What’s wrong here? By favoring certain sectors and excluding others, there’s a potential conflict of interest, even potentially violating antitrust laws.

It won’t be under the carpet forever. It’s just a question of time.

Also, it is an open secret that the camps of blue and red are highly divided in this regard.

Below, you see a snippet where it is said that “conservative groups are targeting Wall St. asset management firms […] over their ESG investing platforms”. It is about sponsoring and money flowing.

I am sure BlackRock does not want the streams to dry up.

source: CNBC (see here)

The question whether “shareholders or stakeholders” is a tough one answer.

What is nigh to impossible is to appease all groups, because then no one will be happy.

In this regard, they’ll need to get inventive by relaxing rules or at least relabeling certain groups, like they did with the defense sector or with nuclear energy in Europe (outside of Germany).

So why not calling oil a strategically important resource, thermal coal the base-load energy enabler for green energy or met coal the supplier for green energy, as met coal is needed for steel production which in turn is needed for all forms of renewables?

Sounds great, doesn’t it?

source: McKinsey (see here)

You can’t have your cake and eat it too.

For my members, I jumped in early on this insanity.

Despite some crazy frenzies around AI, I know where the risks are and where the chances are.

By looking at this from a risks-first perspective, I am totally fine with my ideas that I published in my reports.

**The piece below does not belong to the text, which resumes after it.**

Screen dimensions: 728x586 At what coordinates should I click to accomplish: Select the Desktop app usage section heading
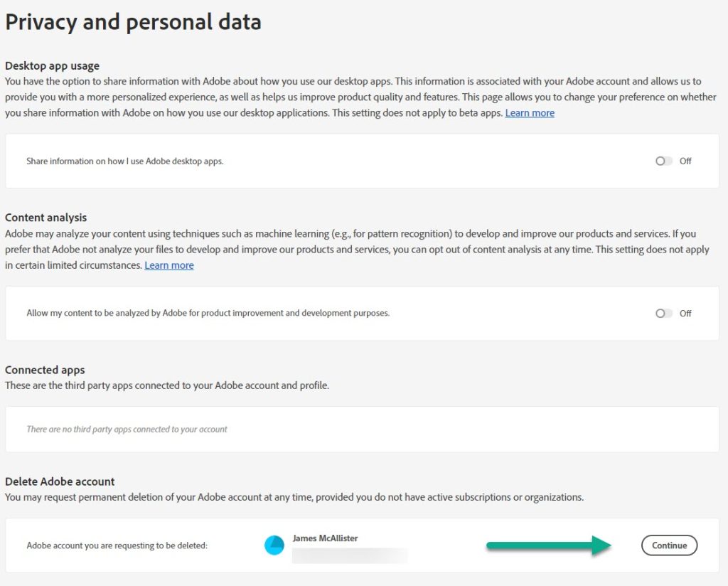pos(52,66)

I know that I wrote about needed and financially sound businesses with real and hard assets at low to decent valuations with upside potential.

With this, you could have grabbed profitable businesses with clean balance sheets and often growth attached to it, but also generous capital return programs to shareholders almost for pennies on the dollar – at least proverbially.

In many cases, it is not even too late.

Of my 20 ideas so far, my five best performing ideas are currently from the sectors of:

  • uranium
  • oil production (2x)
  • oil service
  • met coal

Just to give you two examples:

My met coal pick is up by 33% including dividends and it has switched to repurchasing its own stock aggressively, after it cleaned up its balance sheet. It does so at a free cash flow to enterprise value valuation of around 5x. Although I don’t like this word, that’s close to a no-brainer.

This is a highly profitable company that’s not going out of business anytime soon.

When having to choose between Nvidia (ISIN: US67066G1040, Ticker. NVDA) with its free cash flow yield of at best 2% or my met coal pick with a FCF yield of 20% – I do not have to think too long.

My uranium pick which is up by 72% is currently in correction mode after having doubled last year. Although the price of uranium backtracked a bit recently, the supply issues are by no means solved. They even got worse after the two industry heavyweights announced not to have met their product targets and one already capping its 2024 goals.

This does not even factor in any increasing demand from new reactors that are currently constructed all over the world – just based on the status quo!


BlackRock, an advocate of ESG policies, is facing increasing difficulties with its political agenda.

It is not possible to appease everyone.

A decision will have to be made – either lose business or get creative. Proclaimed dirty and neglected stocks have a good chance to benefit.